Obama funding request on Ebola faces resistance
The Obama administration this month put together a wish list and a price tag on America’s global fight against the Ebola virus: $6.18 billion.
Of that sum, $1.83 billion would go to the Atlanta-based U.S. Centers for Disease Control and Prevention. But the spending request is getting a skeptical eye from Republicans in Congress, who question the size and the “emergency” nature of the spending – which would avoid the need to offset it with other cuts.
U.S. Rep. Jack Kingston, a Savannah Republican who runs the subcommittee overseeing the CDC’s budget, pointed to a request for more than 50 permanent disease-fighting centers as evidence that the submission is not merely for an immediate crisis.
“It’s a money grab,” said Kingston, who is leaving Congress at year’s end.
Kingston noted that Congress just last month handed the Department of Defense $750 million for Ebola that it hasn't spent yet. The Ebola request, he pointed out, is bigger than the administration's $5.6 billion supplemental funding request to fight the Islamic State of Iraq and Syria.
“Most people would say ISIS is a bigger threat right now,” Kingston said.
The administration says each section of the request is justified and necessary to combat a disease that remains rampant in West Africa, though there have been only a couple of U.S. patients.
Asked about the permanent centers, Gretchen Michael, a spokeswoman for the Department of Health and Human Services, replied via email: “Our Ebola experience has shown us the need for a more widespread capability in the U.S. to treat and manage infectious diseases that require high levels of isolation and bio containment, both for Ebola and for other infectious diseases. The emergency request would provide the funding to have such containment and treating capability in every state.”
The CDC’s $1.83 billion — a number Kingston, usually a CDC booster, called “aggressive” — would serve a variety of functions. CDC head Tom Frieden told Congress this month that $621 million would go “to fortify domestic public health systems.”
The request would fund entry screening at places such as Hartsfield-Jackson International Airport for travelers arriving from an Ebola-affected country and buy protective equipment for a national stockpile.
Frieden said $603 million would go toward the CDC’s efforts in Africa, such as educating locals about the disease and tracing who had had contact with victims.
The final $606 million is "to strengthen global health security, reducing risks to Americans by addressing unanticipated threats and enabling the world to detect them early, respond swiftly before they become epidemics, and prevent outbreaks wherever possible," Frieden said in prepared testimony before the U.S. Senate.
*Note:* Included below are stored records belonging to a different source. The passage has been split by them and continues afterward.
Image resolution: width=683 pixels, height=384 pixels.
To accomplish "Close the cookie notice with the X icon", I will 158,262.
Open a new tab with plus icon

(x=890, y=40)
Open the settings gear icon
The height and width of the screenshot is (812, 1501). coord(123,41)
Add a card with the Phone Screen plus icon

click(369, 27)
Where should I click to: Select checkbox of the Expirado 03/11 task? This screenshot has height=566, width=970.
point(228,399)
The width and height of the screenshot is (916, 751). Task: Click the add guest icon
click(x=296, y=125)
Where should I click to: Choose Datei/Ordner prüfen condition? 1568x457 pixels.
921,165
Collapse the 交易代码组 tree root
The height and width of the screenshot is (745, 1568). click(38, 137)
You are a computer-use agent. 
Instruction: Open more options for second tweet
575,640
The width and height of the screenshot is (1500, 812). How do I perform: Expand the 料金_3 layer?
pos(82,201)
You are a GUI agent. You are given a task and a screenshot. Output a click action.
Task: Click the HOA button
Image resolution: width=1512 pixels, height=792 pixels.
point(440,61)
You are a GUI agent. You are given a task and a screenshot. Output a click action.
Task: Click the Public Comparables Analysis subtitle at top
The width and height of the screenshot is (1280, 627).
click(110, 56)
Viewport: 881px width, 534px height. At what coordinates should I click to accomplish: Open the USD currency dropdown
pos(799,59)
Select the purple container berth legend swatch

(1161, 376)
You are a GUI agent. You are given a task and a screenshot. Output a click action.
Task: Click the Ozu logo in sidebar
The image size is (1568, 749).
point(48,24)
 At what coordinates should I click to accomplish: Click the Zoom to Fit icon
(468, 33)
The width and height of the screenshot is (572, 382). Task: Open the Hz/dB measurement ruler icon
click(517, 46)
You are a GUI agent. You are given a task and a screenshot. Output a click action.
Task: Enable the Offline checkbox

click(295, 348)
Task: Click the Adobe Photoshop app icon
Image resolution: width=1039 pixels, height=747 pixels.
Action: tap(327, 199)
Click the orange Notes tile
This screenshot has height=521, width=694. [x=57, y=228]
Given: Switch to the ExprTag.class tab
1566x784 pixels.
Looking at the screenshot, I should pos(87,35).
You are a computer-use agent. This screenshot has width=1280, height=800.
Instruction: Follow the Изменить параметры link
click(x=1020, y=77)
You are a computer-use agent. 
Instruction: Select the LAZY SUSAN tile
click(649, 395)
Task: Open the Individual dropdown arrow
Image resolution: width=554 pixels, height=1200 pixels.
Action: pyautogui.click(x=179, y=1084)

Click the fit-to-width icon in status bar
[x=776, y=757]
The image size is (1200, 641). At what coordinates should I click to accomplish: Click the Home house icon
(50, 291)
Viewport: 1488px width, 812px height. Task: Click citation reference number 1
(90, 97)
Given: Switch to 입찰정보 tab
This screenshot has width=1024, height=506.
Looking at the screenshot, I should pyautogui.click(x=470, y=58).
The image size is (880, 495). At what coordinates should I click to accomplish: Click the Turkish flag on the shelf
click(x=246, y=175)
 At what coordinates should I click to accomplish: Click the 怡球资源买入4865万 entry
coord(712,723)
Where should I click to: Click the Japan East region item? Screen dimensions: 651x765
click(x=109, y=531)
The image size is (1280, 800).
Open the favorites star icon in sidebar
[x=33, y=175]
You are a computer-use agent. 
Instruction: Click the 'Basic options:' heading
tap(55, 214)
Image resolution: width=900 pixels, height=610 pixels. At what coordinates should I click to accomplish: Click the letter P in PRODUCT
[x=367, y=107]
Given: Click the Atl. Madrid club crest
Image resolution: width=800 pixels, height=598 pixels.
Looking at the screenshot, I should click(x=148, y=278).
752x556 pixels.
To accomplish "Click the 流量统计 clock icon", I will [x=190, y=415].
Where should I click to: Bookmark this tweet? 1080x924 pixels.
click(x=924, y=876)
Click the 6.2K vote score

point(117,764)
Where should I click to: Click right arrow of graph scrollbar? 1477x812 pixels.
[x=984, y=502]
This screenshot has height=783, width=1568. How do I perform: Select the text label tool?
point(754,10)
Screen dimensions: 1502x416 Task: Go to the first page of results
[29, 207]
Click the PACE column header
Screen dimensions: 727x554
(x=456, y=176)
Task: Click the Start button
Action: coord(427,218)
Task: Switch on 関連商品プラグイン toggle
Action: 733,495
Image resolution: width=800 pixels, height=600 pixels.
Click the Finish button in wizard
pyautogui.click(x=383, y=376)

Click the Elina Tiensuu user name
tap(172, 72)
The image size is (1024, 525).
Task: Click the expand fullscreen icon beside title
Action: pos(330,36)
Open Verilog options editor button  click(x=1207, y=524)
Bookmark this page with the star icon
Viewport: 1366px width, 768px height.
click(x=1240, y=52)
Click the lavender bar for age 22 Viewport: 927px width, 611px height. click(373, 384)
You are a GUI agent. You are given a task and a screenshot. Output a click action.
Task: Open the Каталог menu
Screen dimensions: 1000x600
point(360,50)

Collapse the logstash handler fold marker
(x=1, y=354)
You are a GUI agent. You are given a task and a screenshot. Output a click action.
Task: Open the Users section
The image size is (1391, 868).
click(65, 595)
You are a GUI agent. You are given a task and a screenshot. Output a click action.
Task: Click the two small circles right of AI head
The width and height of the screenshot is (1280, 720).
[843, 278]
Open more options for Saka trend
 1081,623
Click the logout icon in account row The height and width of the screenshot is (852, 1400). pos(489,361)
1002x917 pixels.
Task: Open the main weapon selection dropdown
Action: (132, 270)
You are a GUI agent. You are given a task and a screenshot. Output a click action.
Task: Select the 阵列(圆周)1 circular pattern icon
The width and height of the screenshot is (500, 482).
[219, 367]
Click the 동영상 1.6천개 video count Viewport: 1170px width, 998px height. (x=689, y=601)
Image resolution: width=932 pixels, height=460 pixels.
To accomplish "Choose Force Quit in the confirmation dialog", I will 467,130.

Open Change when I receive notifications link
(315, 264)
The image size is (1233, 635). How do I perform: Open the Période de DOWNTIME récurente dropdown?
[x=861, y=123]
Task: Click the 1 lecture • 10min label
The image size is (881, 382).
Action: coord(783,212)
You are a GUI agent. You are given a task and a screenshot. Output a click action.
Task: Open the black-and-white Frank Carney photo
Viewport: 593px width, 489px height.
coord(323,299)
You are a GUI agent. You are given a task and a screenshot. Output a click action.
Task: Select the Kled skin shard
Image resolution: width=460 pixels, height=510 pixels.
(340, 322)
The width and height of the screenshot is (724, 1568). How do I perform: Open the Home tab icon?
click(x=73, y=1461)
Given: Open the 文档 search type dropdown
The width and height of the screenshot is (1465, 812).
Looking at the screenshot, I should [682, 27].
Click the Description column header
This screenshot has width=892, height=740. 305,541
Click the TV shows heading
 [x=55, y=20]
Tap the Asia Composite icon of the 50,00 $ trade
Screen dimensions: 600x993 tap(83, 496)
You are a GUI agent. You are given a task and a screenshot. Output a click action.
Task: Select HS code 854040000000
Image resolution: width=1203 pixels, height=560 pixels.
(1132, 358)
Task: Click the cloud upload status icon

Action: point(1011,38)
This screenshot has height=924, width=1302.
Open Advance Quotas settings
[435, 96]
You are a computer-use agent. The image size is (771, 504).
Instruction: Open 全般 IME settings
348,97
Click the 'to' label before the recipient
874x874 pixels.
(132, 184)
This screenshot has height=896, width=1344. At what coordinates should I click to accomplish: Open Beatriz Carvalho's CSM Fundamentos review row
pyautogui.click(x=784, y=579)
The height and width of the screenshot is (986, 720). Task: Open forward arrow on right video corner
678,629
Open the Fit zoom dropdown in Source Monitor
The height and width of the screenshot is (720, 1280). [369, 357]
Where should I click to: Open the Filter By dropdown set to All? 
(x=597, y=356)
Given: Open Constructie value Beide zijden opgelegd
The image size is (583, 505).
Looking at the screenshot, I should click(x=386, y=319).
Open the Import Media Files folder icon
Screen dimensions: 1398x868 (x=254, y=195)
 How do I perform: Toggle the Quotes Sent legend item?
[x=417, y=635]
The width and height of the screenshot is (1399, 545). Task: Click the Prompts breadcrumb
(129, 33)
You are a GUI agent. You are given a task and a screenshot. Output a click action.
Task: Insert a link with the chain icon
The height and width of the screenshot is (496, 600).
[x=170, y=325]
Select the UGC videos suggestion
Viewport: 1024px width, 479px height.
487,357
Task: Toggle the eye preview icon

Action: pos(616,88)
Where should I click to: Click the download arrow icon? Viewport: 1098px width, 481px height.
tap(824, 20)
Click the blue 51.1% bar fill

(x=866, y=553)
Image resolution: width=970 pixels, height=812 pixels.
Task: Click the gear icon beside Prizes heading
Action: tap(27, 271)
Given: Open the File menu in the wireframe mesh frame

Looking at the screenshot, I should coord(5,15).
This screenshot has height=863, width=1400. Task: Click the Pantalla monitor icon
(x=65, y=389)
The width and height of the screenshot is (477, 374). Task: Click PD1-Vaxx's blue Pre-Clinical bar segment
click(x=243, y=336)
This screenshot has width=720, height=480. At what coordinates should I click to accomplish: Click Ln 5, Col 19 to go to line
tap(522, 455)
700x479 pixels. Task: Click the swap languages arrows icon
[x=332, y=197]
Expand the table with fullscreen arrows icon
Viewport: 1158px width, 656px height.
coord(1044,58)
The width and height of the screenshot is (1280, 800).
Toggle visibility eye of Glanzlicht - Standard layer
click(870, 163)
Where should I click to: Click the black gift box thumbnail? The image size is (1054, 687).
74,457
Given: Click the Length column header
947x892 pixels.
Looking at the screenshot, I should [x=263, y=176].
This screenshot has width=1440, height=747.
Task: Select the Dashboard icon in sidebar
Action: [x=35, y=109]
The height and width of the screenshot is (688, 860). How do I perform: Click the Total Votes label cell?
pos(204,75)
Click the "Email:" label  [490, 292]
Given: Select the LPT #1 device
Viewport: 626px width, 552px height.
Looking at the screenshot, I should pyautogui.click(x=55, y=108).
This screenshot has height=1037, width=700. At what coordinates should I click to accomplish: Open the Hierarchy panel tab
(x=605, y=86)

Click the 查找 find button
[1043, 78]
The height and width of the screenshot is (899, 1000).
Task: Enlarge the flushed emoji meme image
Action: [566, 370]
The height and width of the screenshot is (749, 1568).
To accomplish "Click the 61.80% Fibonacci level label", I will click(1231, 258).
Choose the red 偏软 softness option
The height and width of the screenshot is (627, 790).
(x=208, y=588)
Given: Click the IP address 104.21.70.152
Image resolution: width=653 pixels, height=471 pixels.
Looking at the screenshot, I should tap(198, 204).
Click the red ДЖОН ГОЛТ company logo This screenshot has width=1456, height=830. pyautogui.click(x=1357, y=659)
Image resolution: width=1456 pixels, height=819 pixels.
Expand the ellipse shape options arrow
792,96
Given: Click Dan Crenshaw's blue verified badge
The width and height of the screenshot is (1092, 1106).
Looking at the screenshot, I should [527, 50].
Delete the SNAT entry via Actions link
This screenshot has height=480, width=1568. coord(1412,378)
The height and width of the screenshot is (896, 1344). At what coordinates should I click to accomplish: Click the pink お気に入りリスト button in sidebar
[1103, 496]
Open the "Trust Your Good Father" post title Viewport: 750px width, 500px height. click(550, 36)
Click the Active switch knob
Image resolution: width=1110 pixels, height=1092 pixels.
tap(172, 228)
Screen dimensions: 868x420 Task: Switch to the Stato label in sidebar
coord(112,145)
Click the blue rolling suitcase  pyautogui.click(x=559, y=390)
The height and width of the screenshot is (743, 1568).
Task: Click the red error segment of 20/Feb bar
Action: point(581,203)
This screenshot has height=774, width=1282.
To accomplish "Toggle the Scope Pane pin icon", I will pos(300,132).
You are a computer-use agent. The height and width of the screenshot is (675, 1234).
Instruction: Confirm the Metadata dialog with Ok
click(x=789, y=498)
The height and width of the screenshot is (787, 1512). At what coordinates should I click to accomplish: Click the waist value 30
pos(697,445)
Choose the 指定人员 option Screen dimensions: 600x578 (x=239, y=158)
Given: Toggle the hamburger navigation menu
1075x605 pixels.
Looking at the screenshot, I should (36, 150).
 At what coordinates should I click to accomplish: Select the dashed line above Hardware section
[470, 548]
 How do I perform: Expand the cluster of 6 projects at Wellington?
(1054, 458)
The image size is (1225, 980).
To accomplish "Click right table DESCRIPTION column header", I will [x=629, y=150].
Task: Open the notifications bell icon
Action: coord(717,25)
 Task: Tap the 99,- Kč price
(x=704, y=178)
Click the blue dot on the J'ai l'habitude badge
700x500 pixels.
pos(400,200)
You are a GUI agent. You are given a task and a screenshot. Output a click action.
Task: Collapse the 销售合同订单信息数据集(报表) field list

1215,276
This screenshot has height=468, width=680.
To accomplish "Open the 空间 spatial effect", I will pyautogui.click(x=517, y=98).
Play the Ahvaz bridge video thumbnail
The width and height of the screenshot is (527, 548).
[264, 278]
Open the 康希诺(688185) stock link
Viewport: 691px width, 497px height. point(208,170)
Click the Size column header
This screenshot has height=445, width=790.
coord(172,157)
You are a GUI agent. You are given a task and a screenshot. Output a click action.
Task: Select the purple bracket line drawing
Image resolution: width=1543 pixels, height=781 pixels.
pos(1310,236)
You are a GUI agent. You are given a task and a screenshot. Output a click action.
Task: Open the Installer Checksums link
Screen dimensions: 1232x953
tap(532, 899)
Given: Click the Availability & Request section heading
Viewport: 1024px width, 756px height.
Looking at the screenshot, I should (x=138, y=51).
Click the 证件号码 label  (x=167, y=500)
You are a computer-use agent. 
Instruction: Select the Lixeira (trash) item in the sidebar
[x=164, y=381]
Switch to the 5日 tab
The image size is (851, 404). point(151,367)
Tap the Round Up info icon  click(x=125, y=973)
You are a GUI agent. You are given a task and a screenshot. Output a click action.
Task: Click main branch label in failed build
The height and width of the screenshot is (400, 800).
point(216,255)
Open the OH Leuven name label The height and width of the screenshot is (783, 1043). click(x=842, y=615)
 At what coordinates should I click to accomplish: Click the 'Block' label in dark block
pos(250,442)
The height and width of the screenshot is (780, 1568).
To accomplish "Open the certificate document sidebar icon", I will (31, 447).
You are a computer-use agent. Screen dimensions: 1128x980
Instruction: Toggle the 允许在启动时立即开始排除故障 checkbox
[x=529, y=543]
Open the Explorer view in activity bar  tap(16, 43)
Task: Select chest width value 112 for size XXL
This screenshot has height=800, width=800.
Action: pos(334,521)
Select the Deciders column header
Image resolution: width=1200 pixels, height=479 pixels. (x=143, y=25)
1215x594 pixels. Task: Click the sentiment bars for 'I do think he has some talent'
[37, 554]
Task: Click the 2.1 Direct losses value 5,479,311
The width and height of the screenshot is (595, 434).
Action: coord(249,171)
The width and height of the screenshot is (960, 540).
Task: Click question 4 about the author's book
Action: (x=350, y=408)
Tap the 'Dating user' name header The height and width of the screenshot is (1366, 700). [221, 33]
The CDC’s share is just a portion of the administration’s overall request. Among the other items are $238 million for clinical trials at the National Institutes of Health, $1.98 billion for the U.S. Agency for International Development in part to fund treatment centers and medical care in West Africa, and a $1.54 billion “contingency fund” intended to be a flexible stash of money to respond to unforeseen crises.
Congress does not plan to address the request as its own bill — it will be jammed in with a big spending bill ahead of a Dec. 11 deadline for funding the government, though the fate of an “omnibus” bill is in serious doubt.
President Barack Obama’s decision to take a big executive action on immigration — removing the threat of deportation for up to 5 million people here illegally — increases the chances Congress will opt for a status quo “continuing resolution” into January, when the new Republican Senate takes over and can launch a coordinated attack on the immigration action through the spending process. The Ebola money would likely be delayed and caught in the crossfire.
But key Democrats are standing by the administration.
At a hearing this month, Senate Appropriations Chairman Barbara Mikulski, D-Md., pointed out that Congress made $6 billion available to fight the H1N1 flu in 2009.
“When disease strikes, Congress responds in a bipartisan way,” Mikulski said. “We provide emergency funding resources to respond at the epicenter, slow or stop the spread of the disease, provide treatment and prevent future outbreaks with new vaccines. That is just how we should respond this time to the Ebola crisis.”
U.S. Rep. Sanford Bishop of Albany, one of the longest-tenured Democrats on the House Appropriations Committee, said the size of the administration’s request is “appropriate.”
“I would think that with the deadly consequences of Ebola, that any right-thinking person would feel that the threat and the risk posed by Ebola is an emergency,” Bishop said.
But come January, Republicans will have full control of Congress.
U.S. Rep. Tom Graves, a Republican from Ranger who serves on the Appropriations Committee, said “we’re taking a closer look at” the request, given the administration’s “track record of overinflating and putting things in that do not necessarily address the situation at hand.”
But there is a bipartisan consensus that Congress should dedicate additional money to the problem. The question remains how much.
“It takes time for us, one, to get through this process of additional funding and supplemental (spending requests), and agreement of how you implement it,” Graves said. “And you really don’t know what’s around the corner, what is the next virus that might be out there that could come through the world as Ebola has. I think it’s important we act swiftly.”